Default value is 10000 (10 seconds).
</description>
</property>

<property>
<name>ssl.client.keystore.location</name>
<value>/tmp/keystore.jks</value>
<description>Keystore to be used by clients like distcp. Must be
specified.
</description>
</property>

<property>
<name>ssl.client.keystore.password</name>
<value>bigdata</value>
<description>Optional. Default value is "".
</description>
</property>

<property>
<name>ssl.client.keystore.keypassword</name>
<value>bigdata</value>
<description>Optional. Default value is "".
</description>
</property>

<property>
<name>ssl.client.keystore.type</name>
<value>jks</value>
<description>Optional. The keystore file format, default value is "jks".
</description>
</property>

</configuration>

4) create ssl-server.xml at the same path

<?xml version="1.0"?>
<?xml-stylesheet type="text/xsl" href="configuration.xsl"?>

<configuration>

<property>
<name>ssl.server.truststore.location</name>
<value>/tmp/keystore.jks</value>
<description>Truststore to be used by NN and DN. Must be specified.
</description>
</property>

<property>
<name>ssl.server.truststore.password</name>
<value>bigdata</value>
<description>Optional. Default value is "".
</description>
</property>

<property>
<name>ssl.server.truststore.type</name>
<value>jks</value>
<description>Optional. The keystore file format, default value is "jks".
</description>
</property>

<property>
<name>ssl.server.truststore.reload.interval</name>
<value>10000</value>
<description>Truststore reload check interval, in milliseconds.
Default value is 10000 (10 seconds).
</description>
</property>

<property>
<name>ssl.server.keystore.location</name>
<value>/tmp/keystore.jks</value>
<description>Keystore to be used by NN and DN. Must be specified.
</description>
</property>

<property>
<name>ssl.server.keystore.password</name>
<value>bigdata</value>
<description>Must be specified.
</description>
</property>

<property>
<name>ssl.server.keystore.keypassword</name>
<value>bigdata</value>
<description>Must be specified.
</description>
</property>

<property>
<name>ssl.server.keystore.type</name>
<value>jks</value>
<description>Optional. The keystore file format, default value is "jks".
</description>
</property>

</configuration>

// Labels: Big Data, Hadoop, Kerberos // 0 comments //

HDFS

HDFS typically stands for Hadoop distributed file system.As compared to traditional RDBMS, HDFS follows the distributed approach and has the following advantages:

1) Data doesn't need to be centralized. However,it is distributed across network.As per traditional RDBMS, data needs to be first accumulated at one place with the help of relational tables.In HDFS, there is no need to accumulate data at one place.Instead,job is split and executed parallely at different nodes where data is stored.

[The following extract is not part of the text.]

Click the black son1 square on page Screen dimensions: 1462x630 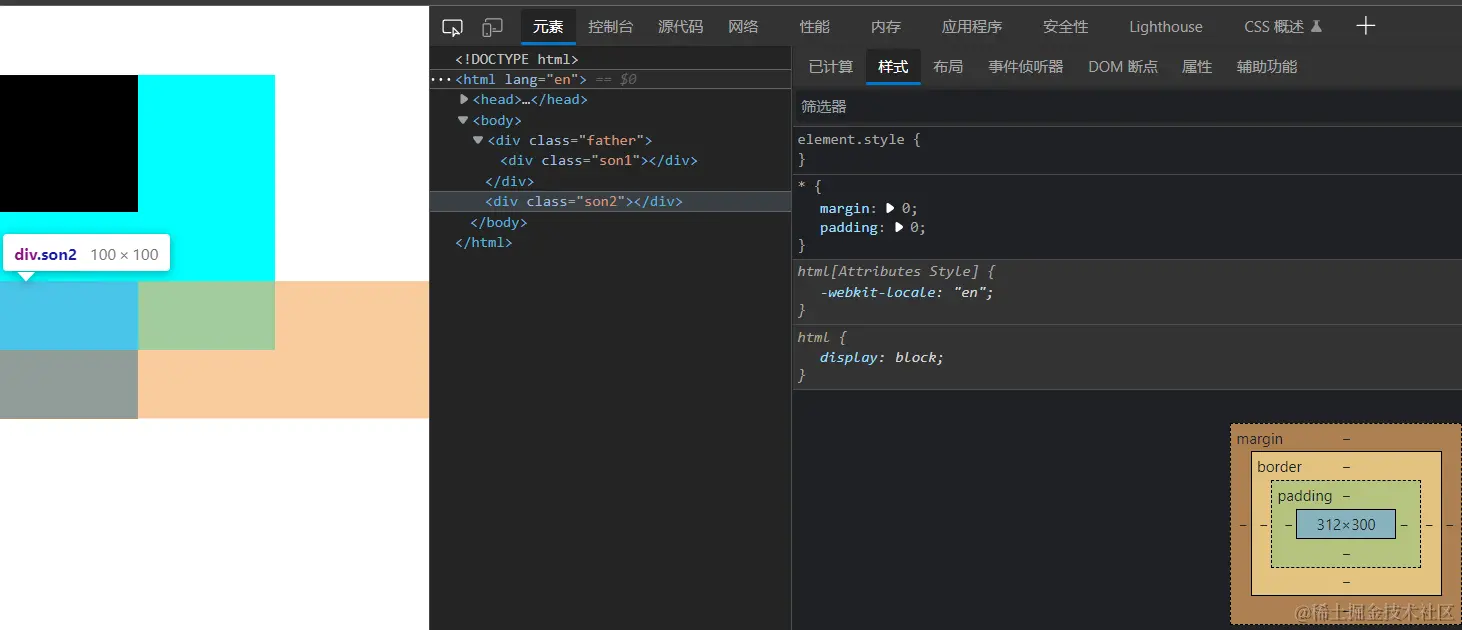click(x=68, y=143)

2) Fault tolerant: In HDFS, data gets replicated depending on the replication factor.By deault, it is 3.

3) HDFS works well with structured as well as unstructured data while RDBMS is designed only for structured data.

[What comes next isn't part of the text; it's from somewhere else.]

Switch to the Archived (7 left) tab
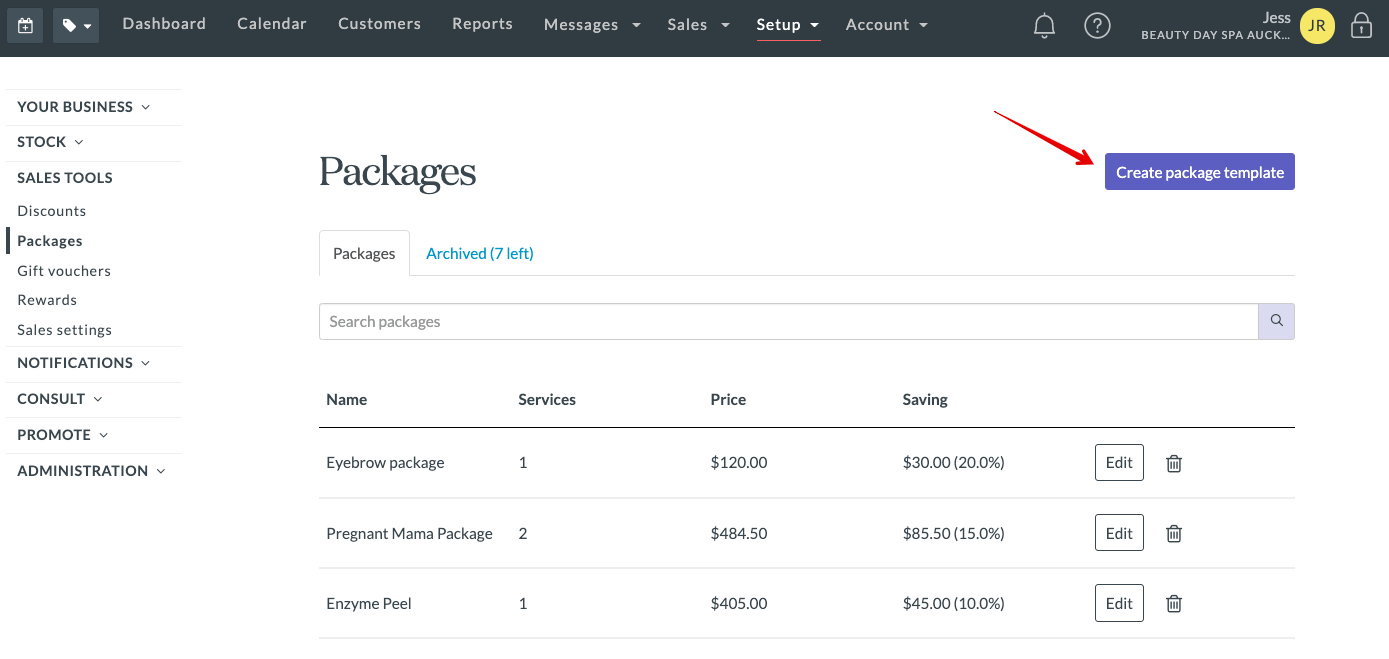 [x=480, y=254]
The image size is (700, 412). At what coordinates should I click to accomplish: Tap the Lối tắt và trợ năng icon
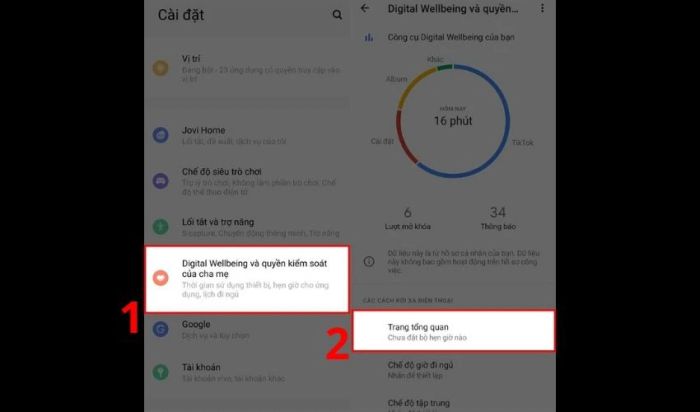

4) RDMS is by and large utilized for OLTP processing while Hadoop is right now utilized for logical and particularly for BIG DATA handling.

Example:
Plotting a month to month electricity use of a client by looking at between earlier months, between his or her neighbors or even between clients on the same lanes. This will bring more mindfulness, however running such complex correlation by dissecting vast arrangement of information takes a few hours of preparing time, and introduction of Hadoop help enhancing the processing execution from 10 times to 100 times or more.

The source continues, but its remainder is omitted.